*INPUT MATERIAL*:
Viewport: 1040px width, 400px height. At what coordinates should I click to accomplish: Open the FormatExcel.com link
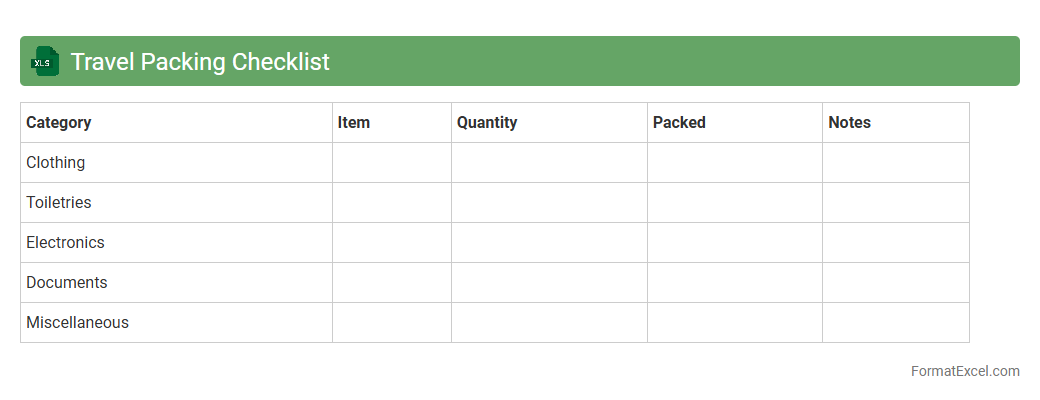(x=964, y=371)
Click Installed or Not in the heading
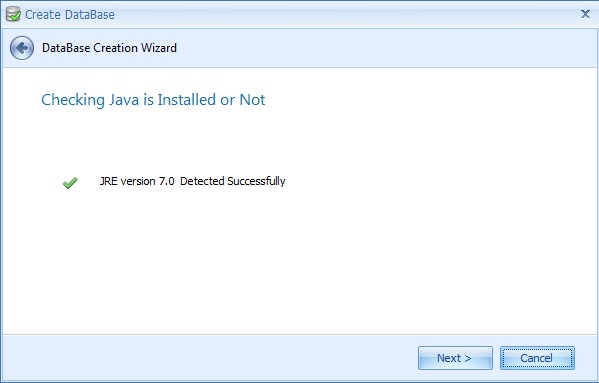Image resolution: width=599 pixels, height=383 pixels. pos(211,100)
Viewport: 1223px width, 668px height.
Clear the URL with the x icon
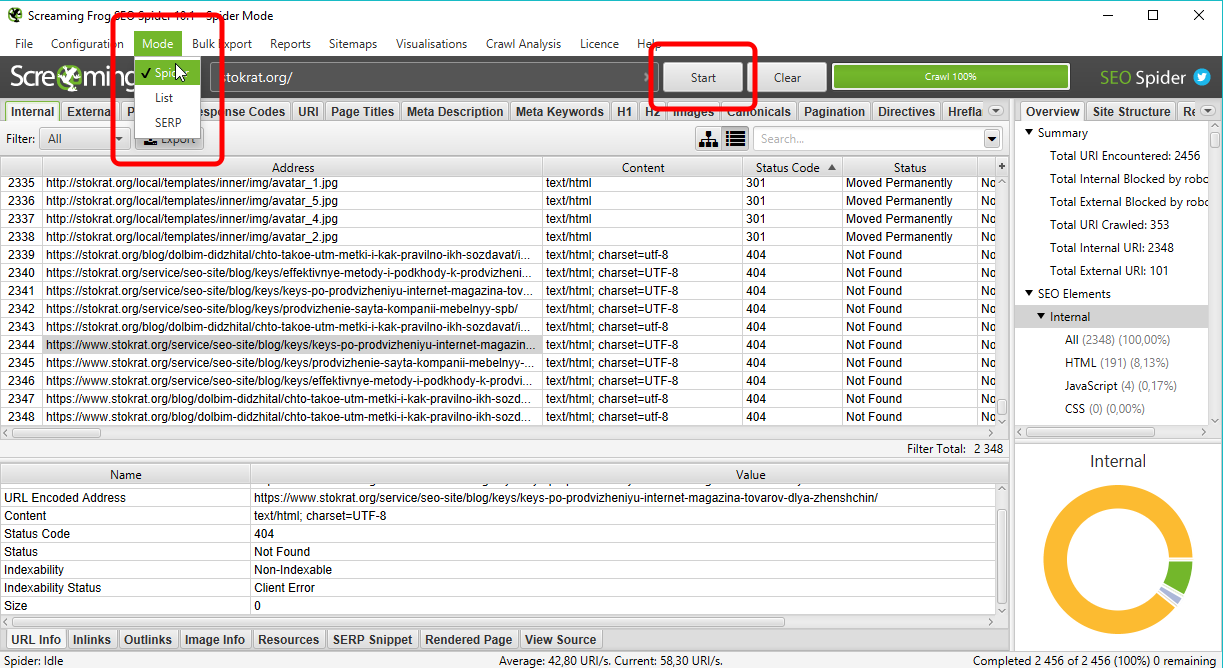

*WHAT TO DO*: Please repeat all of the data exactly, excluding images.

*WORKED SOLUTION*:
Viewport: 1040px width, 400px height. At what coordinates should I click to accomplish: Open the FormatExcel.com link
(x=964, y=371)
Click Installed or Not in the heading
Image resolution: width=599 pixels, height=383 pixels. pos(211,100)
Viewport: 1223px width, 668px height.
Clear the URL with the x icon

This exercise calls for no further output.